▸ **What you should do**:
Give the data back exactly. Leave out any images.

▸ **Material supplied**:
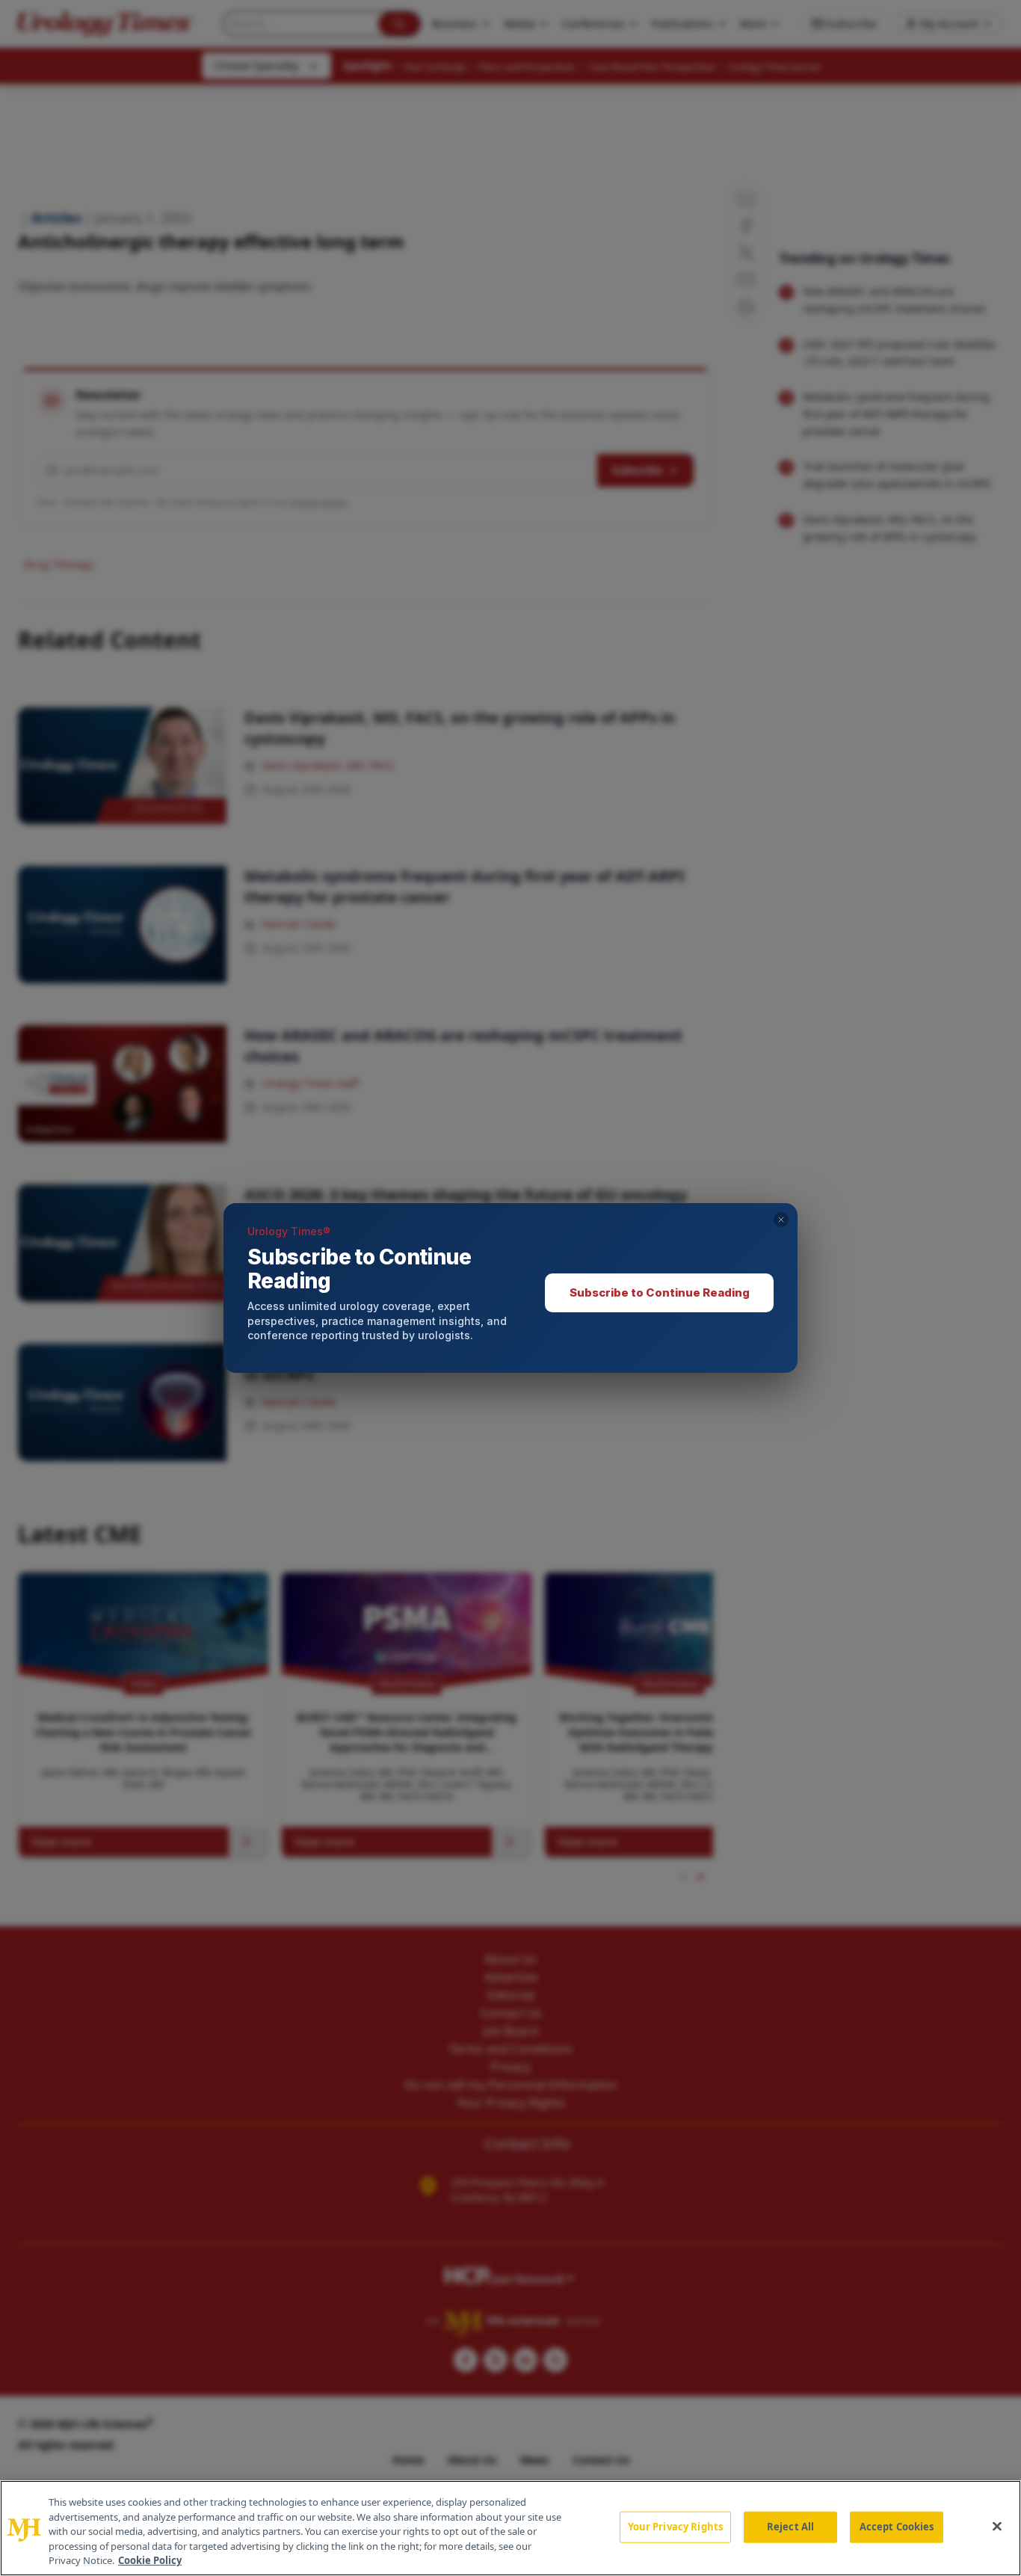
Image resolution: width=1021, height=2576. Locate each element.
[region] (510, 2528)
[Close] (997, 2526)
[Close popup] (781, 1219)
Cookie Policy (150, 2560)
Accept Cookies (897, 2526)
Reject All (790, 2526)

▸ **Response**:
Image resolution: width=1021, height=2576. Locate each element.
[region] (510, 2528)
[Close] (997, 2526)
[Close popup] (781, 1219)
Cookie Policy (150, 2560)
Accept Cookies (897, 2526)
Reject All (790, 2526)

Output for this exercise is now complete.